There is something magnetic about Dan Lam’s drippy sculptural work. It is subtle at first, elusive in its compulsion for further study. This combination of polyurethane foam, acrylic paint, and epoxy resin that draws the eye back to the distinctive, organic forms that seemingly capture gesture and movement in still form. It plays at the interstitial spaces between fact and fantasy, thought and experience, curiosity and play, begging the inquisitive mind to follow down its vibrant pathways to the tension-filled space in which the artist has carved out for creative play. There, in a landscape of seemingly disparate juxtapositions, her sculptural work pulls at the threads of reality by provoking viewers to engage, interact, and consider meaning and perception.

“Curiosity is so important to me,” Dan Lam said. “My work explores sensational dichotomies such as beauty and repulsion, and chance and control, by combining unconventional materials, organic forms, and bright colors. I implore viewers to ponder reality and existence while aiming to stir feelings of familiarity and wonder.”
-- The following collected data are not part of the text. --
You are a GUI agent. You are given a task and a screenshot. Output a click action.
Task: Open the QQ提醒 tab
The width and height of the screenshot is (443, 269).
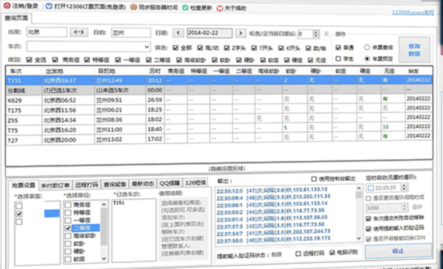click(x=170, y=184)
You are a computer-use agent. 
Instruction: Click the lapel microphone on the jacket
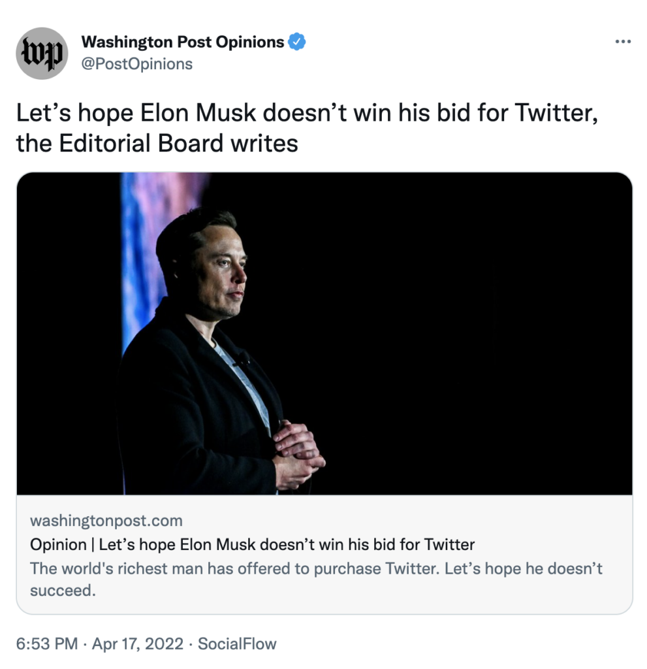pos(242,358)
Pictured: Dan Lam | Photography: Justin Clemons

Dan Lam is an internationally acclaimed contemporary artist and social media influencer known for her creative—and curious—exploration of foams, polyurethanes, acrylics, resins, and polymers. While she often refrains from direct references, thematically, her body of work intentionally builds upon itself like the very sculptural pieces she creates: organic, ever-flowing, frozen gestures toward curiosity and the unknown. Lam embraces the chaos of materials, allowing them to guide her artistically in an intuitive process that relies on experimentation, play, and the balance between control and flexibility. She is interested in how her work invites people to question it, and inspires the need to understand it through touch, pulling that thread of interactive curiosity closer to the bright, dichotomous surface.
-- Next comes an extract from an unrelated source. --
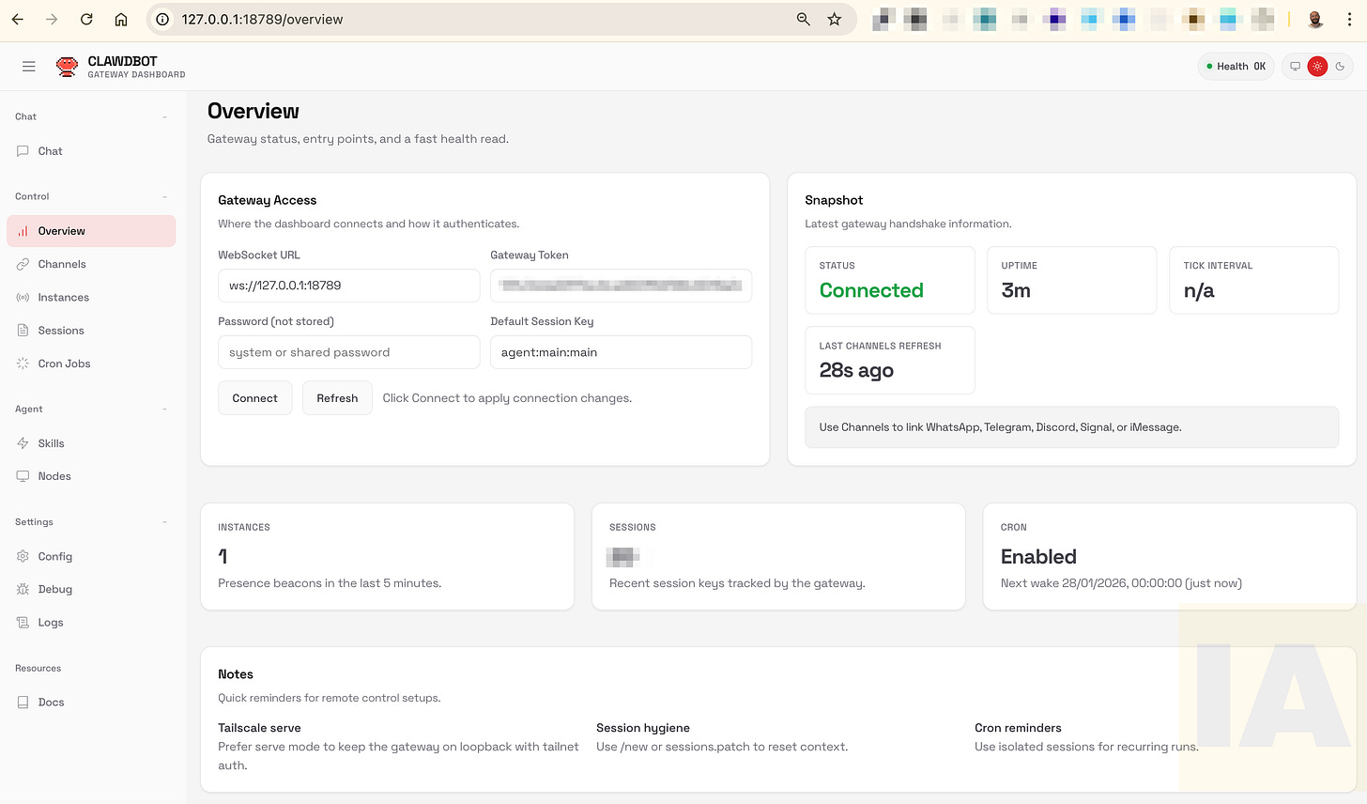The height and width of the screenshot is (804, 1367).
Task: Click the Refresh button
Action: pos(337,397)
Based in Texas, Lam has developed a dedicated social following on platforms like Instagram and TikTok, where she rose to popularity after her debut solo exhibition “Can I Touch” at Harry Wood Gallery in Tempe, Arizona in 2014. The thesis exhibition would set the stage for an impressive list of two- and three-person exhibitions, group exhibitions, and solo exhibitions over the years at venues like the Nasher Sculpture Center in Dallas, Texas; Hashimoto Contemporary, New York City; Stephanie Chefas Projects, Portland, Oregon; Anohaao Gallery, Gothenburg, Sweden; Lazinc x Danysz Gallery, London; Storepunkt, Munich; and Danyzs Gallery, Paris, to name a few.
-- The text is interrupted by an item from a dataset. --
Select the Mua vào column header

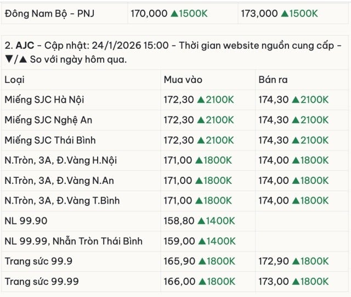point(181,80)
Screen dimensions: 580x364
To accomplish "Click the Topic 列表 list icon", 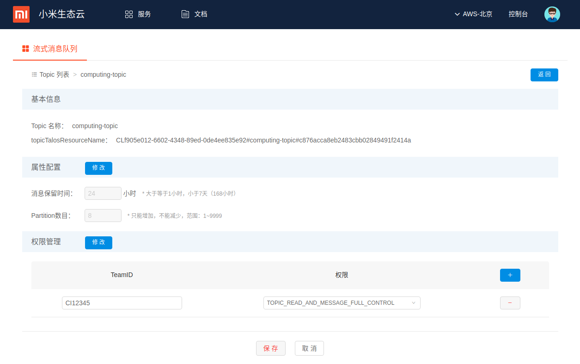I will 34,74.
Long before her work joined the collections of celebrity clients like Miley Cyrus, 2 Chainz, The Game, Lily Aldridge, and Demi Lovato, Lam was drawn to art as a creative outlet. Born in the Philippines while her family immigrated from Vietnam to the United States, Lam spent time in Texas where she eventually went on to receive a Bachelor of Fine Arts from the University of North Texas in Denton, Texas in 2010.

“I’ve been creative since I was a kid so I feel like art has always been a part of my life. I grew up an only child, my mom worked a lot, so I had to entertain myself and be imaginative. When I got to college, it was the time when you decide what you want to do with your life, I chose graphic design to compromise with my mom. I did that for a year, but it was not for me,” Lam said.

“It definitely had something to do with the fact that I had used art as expression for so long and then I was suddenly in graphic design which is structured in a way that caters to a client, to somebody else. I had a really hard time reconciling those things where I was used to creativity for my own personal outlet versus doing it for somebody else, so I switched to studio art,” Lam added.

Lam then went on to earn a Master of Fine Arts from Arizona State University in Tempe, Arizona in 2014, and throughout her academic study, began to push the traditional boundaries of conventional medium like painting, sculpture, and fine art, which culminated in her “Can I Touch” thesis exhibition. Lam noted though both of her degrees are in drawing and painting, she began to consider what constituted a painting versus a sculpture and that point in which art crosses the line from two-dimensional into something three-dimensional.

“What else could I paint with? What else is out there and what will the professors allow me to get away with, basically. I had this art survey class and there was this moment where we were talking about the impressionists and how they weren’t accepted by most of the public at the time, they were kind of the rebels. Their whole thing was about capturing a moment in time, a feeling, something that was fleeting, and so the way they used paint was to capture that versus what had previously been done, which was using paint to model or create the illusion of something,” Lam said.

Pictured: Dan Lam | Photography: Justin Clemons

“I thought that was really beautiful, this act of painting in this looser way was a rebellious act and the fact that they were allowing paint to look more like paint. It is what got me down this line of questioning of like, if we keep building up paint so much it becomes sculptural, at what point is it a painting? That led me down this rabbit hole of different materials and I started playing with plaster, resin, different kinds of glue, anything I could get my hands on that wasn’t traditional,” Lam added.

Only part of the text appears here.